Social media users questioned why the Railway Authority is not being held accountable and why investigations did not probe the role of Minister of Transport Kamel Al-Wazir, who has previously issued instructions to train drivers to drive fast.
The driver and his assistant are being blamed for deactivating the automatic train control which limits the speed of the train, however Al-Wazir himself has issued instructions that the ATC device be deactivated because it forces the train to slow down.
Al-Wazir responded to calls for his resignation following the accident by asking: "Why should a minister leave when problems occur in his ministry?"
Egypt's railways are dilapidated and in desperate need of restoration.
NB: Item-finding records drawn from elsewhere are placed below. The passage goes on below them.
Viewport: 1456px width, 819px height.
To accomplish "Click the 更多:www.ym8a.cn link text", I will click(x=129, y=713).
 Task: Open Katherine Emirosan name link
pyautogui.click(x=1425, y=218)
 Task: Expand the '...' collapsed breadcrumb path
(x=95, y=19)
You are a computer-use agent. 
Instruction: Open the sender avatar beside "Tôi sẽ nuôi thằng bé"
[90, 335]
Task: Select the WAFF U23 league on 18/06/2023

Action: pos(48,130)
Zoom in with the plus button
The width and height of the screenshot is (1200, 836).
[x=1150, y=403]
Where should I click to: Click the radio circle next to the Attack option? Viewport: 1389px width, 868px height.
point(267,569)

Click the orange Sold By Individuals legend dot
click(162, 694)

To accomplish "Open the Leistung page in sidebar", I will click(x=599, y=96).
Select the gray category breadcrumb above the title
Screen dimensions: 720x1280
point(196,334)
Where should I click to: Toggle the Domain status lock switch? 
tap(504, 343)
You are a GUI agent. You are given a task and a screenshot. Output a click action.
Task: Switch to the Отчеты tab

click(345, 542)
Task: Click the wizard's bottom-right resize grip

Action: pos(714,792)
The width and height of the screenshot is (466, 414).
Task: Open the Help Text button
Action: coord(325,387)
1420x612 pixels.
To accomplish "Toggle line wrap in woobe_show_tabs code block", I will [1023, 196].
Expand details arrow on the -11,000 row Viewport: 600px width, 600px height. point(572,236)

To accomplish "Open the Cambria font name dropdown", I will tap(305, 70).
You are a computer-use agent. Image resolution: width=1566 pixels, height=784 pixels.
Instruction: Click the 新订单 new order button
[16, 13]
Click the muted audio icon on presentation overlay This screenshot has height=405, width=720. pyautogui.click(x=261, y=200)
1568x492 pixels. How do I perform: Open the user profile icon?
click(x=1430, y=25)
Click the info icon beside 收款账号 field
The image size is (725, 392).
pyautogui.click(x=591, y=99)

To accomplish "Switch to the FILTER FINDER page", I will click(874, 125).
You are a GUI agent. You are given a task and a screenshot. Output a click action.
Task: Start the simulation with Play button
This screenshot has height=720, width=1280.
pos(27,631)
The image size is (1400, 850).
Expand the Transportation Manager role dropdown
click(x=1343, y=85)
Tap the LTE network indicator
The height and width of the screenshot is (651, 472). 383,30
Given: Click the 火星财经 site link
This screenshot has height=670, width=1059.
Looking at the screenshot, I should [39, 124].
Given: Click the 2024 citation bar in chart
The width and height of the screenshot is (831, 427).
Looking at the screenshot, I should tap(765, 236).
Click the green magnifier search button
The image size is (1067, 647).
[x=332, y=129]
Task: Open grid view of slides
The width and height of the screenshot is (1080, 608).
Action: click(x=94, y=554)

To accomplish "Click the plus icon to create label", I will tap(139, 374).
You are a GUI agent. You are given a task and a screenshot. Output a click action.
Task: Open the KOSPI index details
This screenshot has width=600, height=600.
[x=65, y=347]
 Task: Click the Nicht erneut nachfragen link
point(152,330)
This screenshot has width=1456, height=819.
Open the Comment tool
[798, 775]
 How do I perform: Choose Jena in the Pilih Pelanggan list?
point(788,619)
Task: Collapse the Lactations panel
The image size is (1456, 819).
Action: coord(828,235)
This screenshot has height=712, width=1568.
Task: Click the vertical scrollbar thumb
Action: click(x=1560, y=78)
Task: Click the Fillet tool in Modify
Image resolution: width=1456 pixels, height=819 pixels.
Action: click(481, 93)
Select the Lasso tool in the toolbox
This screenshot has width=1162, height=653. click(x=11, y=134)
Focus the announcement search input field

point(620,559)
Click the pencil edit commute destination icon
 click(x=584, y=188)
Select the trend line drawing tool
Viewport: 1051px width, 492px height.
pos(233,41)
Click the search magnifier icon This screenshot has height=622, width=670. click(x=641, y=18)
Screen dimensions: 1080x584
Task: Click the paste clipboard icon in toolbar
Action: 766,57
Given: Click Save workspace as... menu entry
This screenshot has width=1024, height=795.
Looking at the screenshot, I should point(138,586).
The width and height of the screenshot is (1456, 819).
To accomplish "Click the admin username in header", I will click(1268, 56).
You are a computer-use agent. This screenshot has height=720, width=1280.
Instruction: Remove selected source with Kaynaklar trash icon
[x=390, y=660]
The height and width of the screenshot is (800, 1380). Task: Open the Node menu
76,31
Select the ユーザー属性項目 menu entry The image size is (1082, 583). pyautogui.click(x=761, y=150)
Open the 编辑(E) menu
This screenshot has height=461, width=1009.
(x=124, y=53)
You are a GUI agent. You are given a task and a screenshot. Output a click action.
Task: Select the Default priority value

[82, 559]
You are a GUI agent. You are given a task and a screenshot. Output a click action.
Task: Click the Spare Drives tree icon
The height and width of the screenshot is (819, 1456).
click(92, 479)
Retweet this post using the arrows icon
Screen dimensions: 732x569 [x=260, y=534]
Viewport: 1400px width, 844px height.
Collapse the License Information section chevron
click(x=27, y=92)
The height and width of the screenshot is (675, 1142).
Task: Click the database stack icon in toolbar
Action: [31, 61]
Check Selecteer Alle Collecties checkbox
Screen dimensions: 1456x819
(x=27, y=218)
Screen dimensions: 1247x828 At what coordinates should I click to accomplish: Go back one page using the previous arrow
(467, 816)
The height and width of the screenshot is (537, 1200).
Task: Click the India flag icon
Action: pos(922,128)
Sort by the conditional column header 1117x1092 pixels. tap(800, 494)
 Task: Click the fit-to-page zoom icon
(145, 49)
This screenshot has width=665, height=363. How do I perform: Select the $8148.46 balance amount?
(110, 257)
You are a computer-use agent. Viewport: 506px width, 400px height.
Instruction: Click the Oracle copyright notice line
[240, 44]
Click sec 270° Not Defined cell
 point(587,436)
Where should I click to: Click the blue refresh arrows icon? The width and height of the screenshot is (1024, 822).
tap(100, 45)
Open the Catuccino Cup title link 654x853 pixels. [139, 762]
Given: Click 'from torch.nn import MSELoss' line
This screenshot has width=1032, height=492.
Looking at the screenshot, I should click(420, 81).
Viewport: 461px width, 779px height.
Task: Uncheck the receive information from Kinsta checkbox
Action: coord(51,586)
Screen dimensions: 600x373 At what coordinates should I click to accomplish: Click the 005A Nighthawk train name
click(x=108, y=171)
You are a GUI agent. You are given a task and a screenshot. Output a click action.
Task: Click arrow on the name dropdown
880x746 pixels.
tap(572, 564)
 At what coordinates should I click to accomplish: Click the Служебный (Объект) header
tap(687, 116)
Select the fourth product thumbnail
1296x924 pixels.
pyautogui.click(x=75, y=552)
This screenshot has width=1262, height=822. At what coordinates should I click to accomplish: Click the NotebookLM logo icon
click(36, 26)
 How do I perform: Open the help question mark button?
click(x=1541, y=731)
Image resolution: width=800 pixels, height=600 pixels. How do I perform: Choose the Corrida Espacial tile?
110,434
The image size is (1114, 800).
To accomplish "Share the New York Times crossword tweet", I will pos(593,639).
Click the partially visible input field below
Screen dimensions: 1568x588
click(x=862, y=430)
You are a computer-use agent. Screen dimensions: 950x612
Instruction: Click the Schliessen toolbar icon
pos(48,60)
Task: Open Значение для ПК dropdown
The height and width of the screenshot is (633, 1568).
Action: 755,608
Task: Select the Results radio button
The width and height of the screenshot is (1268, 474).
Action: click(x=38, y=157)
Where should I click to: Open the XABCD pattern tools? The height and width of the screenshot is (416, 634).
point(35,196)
Hundreds of Egyptians have died over recent months in accidents observers say could be largely avoided if money was spent restoring the tracks.
In 2020 the Central Agency for Public Mobilisation and Statistics said that there were more than 10,000 train accidents between 2013 and 2019.
The Sohag train crash was the fifth since Abdel Fattah Al-Sisi assumed power following the 2013 military coup and renewed criticism on why the general has failed to prevent these lethal accidents.
In August 2017 Al-Sisi said: "Instead of paying EGP 10 billion to develop the railway, I prefer to deposit this amount in the bank where I will get 10 per cent benefit annually which will increase what I have by EGP 1 billion."
According to the World Bank, Egypt needs to spend around $10 billion on railway reforms.